#### QUELLENAUSZUG:

☆ ☆ ☆ ☆ ☆

# Ein Strand am Teich - Eure Erfahrungen



## Patric (30. Juli 2011)

Hallo,

Habe im Parrallelthread mich und mein Teichbauprojekt bereits vorgestellt. Nun geht es um die Ufergestaltung:

Was für Erfahrungen habt ihr mit Stränden am Teich schon gemacht? Wird das binnen kürzester Zeit zum Katzenklo umgewandelt. Wie verhindert man, dass Unkraut wächst? Und wie bekommt man an einem Strand, der bis an die Wasserfläche ragt, eine vernünftige (unsichtbare) Kapillarsperre hin?

Grüße,
Patric


----------



## Plätscher (30. Juli 2011)

*AW: Ein Strand am Teich - Eure Erfahrungen*

Hallo,

zur Kapilllarsperre kann ich nichts sagen, aber in meiner Nachbarschaft wurde ein Sandgarten vor einigen Jahren angelegt und der funzt immer noch. 

Sie haben eine ca 20cm starke Schotterschicht (fein, als Drainage) angelegt, glatt abgezogen und verdichtet. Dann wurde ein Unkrautvlies aufgebracht und darauf eine ca 10cm starke Schicht  Silbersand. 

Mit Beikräutern haben sie wenig Probleme, Die Pflege beschränkt sich auf das Abharken von eingewehten Blättern und hin und wieder die obere Schicht auch mit einer Harke durchzuarbeiten. Alle 2Jahre gibts im Frühjahr eine Auffrischung mit neuem Sand (ca. 2cm).

Ist also eine Pflegeleichte Sache.


----------



## StefanBO (30. Juli 2011)

*AW: Ein Strand am Teich - Eure Erfahrungen*

Hallo,


Patric schrieb:


> an einem Strand, der bis an die Wasserfläche ragt


Ministrand und Palmen am neuen "Designerteich" (nun ja, relativ gesehen ) reizen mich ja auch, aber wie wird denn verhindert, dass heftiger Regen und insbesondere Wind den Sand in den Teich "plätschern"/wehen?


----------



## jolantha (31. Juli 2011)

☆ ☆ ☆ ☆ ☆

[Einträge zum Auffinden von Text und Elementen]
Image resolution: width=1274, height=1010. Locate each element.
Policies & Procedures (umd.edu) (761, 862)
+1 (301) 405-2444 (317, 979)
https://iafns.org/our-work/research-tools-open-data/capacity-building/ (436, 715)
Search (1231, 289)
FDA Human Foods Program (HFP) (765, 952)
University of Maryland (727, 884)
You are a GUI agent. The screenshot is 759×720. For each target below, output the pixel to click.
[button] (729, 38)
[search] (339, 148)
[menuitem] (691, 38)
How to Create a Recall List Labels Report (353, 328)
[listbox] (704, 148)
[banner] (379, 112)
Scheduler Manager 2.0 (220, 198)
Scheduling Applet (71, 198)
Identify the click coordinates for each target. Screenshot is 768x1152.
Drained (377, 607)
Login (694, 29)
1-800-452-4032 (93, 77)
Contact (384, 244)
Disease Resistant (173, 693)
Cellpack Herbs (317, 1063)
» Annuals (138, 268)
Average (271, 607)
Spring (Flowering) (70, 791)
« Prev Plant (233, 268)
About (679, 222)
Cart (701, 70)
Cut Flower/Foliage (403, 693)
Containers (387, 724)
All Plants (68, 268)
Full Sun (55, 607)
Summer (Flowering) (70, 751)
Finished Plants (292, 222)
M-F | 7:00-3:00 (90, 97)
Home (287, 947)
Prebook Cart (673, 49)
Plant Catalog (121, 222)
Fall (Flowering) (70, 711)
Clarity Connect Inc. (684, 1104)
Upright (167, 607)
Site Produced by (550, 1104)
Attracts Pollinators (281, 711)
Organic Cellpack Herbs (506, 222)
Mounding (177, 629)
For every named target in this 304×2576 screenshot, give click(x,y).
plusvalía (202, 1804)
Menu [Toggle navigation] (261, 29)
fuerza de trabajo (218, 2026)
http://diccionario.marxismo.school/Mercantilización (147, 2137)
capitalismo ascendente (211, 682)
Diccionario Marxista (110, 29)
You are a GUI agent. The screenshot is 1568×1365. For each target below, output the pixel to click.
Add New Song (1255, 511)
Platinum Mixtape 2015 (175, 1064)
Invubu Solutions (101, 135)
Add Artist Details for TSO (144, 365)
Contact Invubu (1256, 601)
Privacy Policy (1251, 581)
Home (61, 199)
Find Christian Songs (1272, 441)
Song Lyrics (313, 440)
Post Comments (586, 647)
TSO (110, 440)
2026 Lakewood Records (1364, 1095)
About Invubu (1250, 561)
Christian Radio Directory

☆ ☆ ☆ ☆ ☆

#### AUFGABENSTELLUNG:
Greife den Forumsthread über einen Strand am Teich an der Stelle auf, an der er endet, und schreibe ihn weiter.

#### ANTWORT ZUR ÜBUNG:
*AW: Ein Strand am Teich - Eure Erfahrungen*

Hallo, ich hatte auch schon diese Idee, da mein Umfeld aber ein Wald ist, mit viel Laub, und ich auch noch Hund und Katze besitze, fält das flach. Wenn ich mir so etwas aber machen würde, käme bei mir als Teichsperre einfach ein kleiner Palisadenzaun ( 20 cm ) als Abgrenzung drumherum .


----------



## derschwarzepeter (31. Juli 2011)

*AW: Ein Strand am Teich - Eure Erfahrungen*

Denkt mal nach, wodurch ein "Strand" entsteht und erhalten wird:
Durch Umwenden und Sortieren des Kieses bzw. Sandes durch Strömung oder Wellen.
Sobald das beendet ist, beginnt die Besiedelung durch Pflanzen und Tiere,
wodurch das mehr oder weniger schnell KEIN Strand mehr ist.

An Teichufern gibt´s deshalb in der Regel keine Strände
und will man trotzdem einen haben, 
muss man eben regelmäßig den Rechen schwingen und auch "Unkraut" zupfen.

Tipp: Je gröber und sauberer der Schotter, umso weniger Arbeit macht das!


----------



## StefanBO (31. Juli 2011)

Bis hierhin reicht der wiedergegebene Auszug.